■ **Work to be completed**
Echo the listing below, starting at its first line and going on through the line containing "click(799, 35)", both included, with no changes.

■ **Provided information**
##########

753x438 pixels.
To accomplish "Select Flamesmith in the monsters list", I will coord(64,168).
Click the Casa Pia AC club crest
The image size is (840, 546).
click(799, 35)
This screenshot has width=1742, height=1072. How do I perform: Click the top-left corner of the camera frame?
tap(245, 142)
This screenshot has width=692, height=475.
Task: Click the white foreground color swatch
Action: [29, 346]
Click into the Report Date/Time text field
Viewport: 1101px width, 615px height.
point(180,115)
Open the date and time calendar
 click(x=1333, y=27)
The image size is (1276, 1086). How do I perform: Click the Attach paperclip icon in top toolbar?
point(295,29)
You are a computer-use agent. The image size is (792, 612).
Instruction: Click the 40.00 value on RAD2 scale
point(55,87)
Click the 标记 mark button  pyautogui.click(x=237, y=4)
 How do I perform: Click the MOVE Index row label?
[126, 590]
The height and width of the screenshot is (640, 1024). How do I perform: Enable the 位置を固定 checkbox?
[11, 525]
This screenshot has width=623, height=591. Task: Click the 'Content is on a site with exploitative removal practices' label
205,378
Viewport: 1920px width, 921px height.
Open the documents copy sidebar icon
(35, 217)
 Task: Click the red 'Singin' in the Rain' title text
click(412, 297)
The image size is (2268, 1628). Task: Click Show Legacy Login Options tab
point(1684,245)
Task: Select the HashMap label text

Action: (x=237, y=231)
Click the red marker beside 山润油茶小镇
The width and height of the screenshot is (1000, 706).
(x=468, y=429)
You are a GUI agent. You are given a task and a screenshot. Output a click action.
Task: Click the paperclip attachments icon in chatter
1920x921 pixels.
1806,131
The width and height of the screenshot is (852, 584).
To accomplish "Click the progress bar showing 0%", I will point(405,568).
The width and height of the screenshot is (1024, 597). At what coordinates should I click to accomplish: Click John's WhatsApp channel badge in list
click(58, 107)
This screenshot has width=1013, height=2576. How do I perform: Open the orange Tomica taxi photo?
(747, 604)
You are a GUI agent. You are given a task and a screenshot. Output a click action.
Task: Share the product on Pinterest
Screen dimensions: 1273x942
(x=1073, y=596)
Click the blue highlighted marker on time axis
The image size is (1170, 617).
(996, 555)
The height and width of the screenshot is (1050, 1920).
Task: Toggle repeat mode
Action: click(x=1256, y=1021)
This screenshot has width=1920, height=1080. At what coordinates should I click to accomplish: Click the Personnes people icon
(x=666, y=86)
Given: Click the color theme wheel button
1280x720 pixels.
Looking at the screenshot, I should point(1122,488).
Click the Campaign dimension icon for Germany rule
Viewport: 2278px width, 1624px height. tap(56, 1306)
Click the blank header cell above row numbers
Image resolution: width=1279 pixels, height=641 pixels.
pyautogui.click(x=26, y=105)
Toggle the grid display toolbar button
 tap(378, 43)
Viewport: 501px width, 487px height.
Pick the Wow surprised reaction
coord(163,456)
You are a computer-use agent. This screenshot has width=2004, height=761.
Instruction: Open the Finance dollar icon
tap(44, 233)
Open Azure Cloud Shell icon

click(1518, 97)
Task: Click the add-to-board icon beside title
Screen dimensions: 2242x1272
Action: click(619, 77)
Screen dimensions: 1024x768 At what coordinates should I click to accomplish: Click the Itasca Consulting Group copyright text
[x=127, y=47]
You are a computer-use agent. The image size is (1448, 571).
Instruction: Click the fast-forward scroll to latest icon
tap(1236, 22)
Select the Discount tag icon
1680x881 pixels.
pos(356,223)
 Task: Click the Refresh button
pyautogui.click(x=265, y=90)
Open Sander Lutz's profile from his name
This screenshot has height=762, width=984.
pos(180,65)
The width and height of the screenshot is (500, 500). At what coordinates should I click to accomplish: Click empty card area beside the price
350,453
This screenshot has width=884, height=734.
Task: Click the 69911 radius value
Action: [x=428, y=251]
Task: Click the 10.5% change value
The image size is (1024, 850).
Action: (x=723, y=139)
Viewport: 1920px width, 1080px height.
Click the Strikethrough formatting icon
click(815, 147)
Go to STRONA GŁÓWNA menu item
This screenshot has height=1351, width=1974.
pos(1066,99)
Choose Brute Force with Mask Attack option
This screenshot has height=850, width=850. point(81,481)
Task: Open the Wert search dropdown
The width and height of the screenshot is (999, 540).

##########

■ **Result below**
753x438 pixels.
To accomplish "Select Flamesmith in the monsters list", I will coord(64,168).
Click the Casa Pia AC club crest
The image size is (840, 546).
click(799, 35)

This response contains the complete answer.